RECORD SET:
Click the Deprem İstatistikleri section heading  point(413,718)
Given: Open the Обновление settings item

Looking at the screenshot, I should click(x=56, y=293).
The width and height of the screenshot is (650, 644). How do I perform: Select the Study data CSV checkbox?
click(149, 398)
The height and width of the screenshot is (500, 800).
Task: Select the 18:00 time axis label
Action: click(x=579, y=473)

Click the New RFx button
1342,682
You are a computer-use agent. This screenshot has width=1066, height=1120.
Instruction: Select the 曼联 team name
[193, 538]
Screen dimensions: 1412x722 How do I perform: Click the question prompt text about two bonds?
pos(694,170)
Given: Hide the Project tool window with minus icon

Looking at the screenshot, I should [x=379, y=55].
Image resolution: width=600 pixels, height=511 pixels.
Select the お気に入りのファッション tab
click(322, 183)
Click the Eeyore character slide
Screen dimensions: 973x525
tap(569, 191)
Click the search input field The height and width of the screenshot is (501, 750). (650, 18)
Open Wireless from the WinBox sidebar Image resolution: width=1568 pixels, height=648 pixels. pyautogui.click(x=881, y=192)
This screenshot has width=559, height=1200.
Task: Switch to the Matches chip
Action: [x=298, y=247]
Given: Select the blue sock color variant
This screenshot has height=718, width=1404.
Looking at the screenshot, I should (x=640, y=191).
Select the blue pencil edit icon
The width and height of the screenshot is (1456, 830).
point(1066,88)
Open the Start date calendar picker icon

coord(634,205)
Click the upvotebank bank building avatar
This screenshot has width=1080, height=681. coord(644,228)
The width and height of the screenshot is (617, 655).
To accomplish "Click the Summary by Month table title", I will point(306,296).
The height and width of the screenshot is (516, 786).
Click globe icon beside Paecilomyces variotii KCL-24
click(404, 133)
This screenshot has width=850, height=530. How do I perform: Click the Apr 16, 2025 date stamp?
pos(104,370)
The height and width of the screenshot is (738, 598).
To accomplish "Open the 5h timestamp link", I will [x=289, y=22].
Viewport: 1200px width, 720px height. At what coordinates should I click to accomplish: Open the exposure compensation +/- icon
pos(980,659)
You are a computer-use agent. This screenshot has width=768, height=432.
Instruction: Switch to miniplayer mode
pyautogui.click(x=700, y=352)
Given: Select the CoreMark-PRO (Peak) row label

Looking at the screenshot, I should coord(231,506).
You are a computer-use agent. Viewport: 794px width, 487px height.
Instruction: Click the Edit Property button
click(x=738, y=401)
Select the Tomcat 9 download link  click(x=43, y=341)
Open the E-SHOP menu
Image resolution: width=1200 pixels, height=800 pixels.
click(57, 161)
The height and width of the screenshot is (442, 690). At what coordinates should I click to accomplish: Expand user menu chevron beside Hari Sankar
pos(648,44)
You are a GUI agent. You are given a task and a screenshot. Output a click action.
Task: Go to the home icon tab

TASK INSTRUCTIONS:
Without altering a single word, reproduce the entries above.

YOUR SOLUTION:
Click the Deprem İstatistikleri section heading  point(413,718)
Given: Open the Обновление settings item

Looking at the screenshot, I should click(x=56, y=293).
The width and height of the screenshot is (650, 644). How do I perform: Select the Study data CSV checkbox?
click(149, 398)
The height and width of the screenshot is (500, 800).
Task: Select the 18:00 time axis label
Action: click(x=579, y=473)

Click the New RFx button
1342,682
You are a computer-use agent. This screenshot has width=1066, height=1120.
Instruction: Select the 曼联 team name
[193, 538]
Screen dimensions: 1412x722 How do I perform: Click the question prompt text about two bonds?
pos(694,170)
Given: Hide the Project tool window with minus icon

Looking at the screenshot, I should [x=379, y=55].
Image resolution: width=600 pixels, height=511 pixels.
Select the お気に入りのファッション tab
click(322, 183)
Click the Eeyore character slide
Screen dimensions: 973x525
tap(569, 191)
Click the search input field The height and width of the screenshot is (501, 750). (650, 18)
Open Wireless from the WinBox sidebar Image resolution: width=1568 pixels, height=648 pixels. pyautogui.click(x=881, y=192)
This screenshot has width=559, height=1200.
Task: Switch to the Matches chip
Action: [x=298, y=247]
Given: Select the blue sock color variant
This screenshot has height=718, width=1404.
Looking at the screenshot, I should (x=640, y=191).
Select the blue pencil edit icon
The width and height of the screenshot is (1456, 830).
point(1066,88)
Open the Start date calendar picker icon

coord(634,205)
Click the upvotebank bank building avatar
This screenshot has width=1080, height=681. coord(644,228)
The width and height of the screenshot is (617, 655).
To accomplish "Click the Summary by Month table title", I will point(306,296).
The height and width of the screenshot is (516, 786).
Click globe icon beside Paecilomyces variotii KCL-24
click(404, 133)
This screenshot has width=850, height=530. How do I perform: Click the Apr 16, 2025 date stamp?
pos(104,370)
The height and width of the screenshot is (738, 598).
To accomplish "Open the 5h timestamp link", I will [x=289, y=22].
Viewport: 1200px width, 720px height. At what coordinates should I click to accomplish: Open the exposure compensation +/- icon
pos(980,659)
You are a computer-use agent. This screenshot has width=768, height=432.
Instruction: Switch to miniplayer mode
pyautogui.click(x=700, y=352)
Given: Select the CoreMark-PRO (Peak) row label

Looking at the screenshot, I should coord(231,506).
You are a computer-use agent. Viewport: 794px width, 487px height.
Instruction: Click the Edit Property button
click(x=738, y=401)
Select the Tomcat 9 download link  click(x=43, y=341)
Open the E-SHOP menu
Image resolution: width=1200 pixels, height=800 pixels.
click(57, 161)
The height and width of the screenshot is (442, 690). At what coordinates should I click to accomplish: Expand user menu chevron beside Hari Sankar
pos(648,44)
You are a GUI agent. You are given a task and a screenshot. Output a click action.
Task: Go to the home icon tab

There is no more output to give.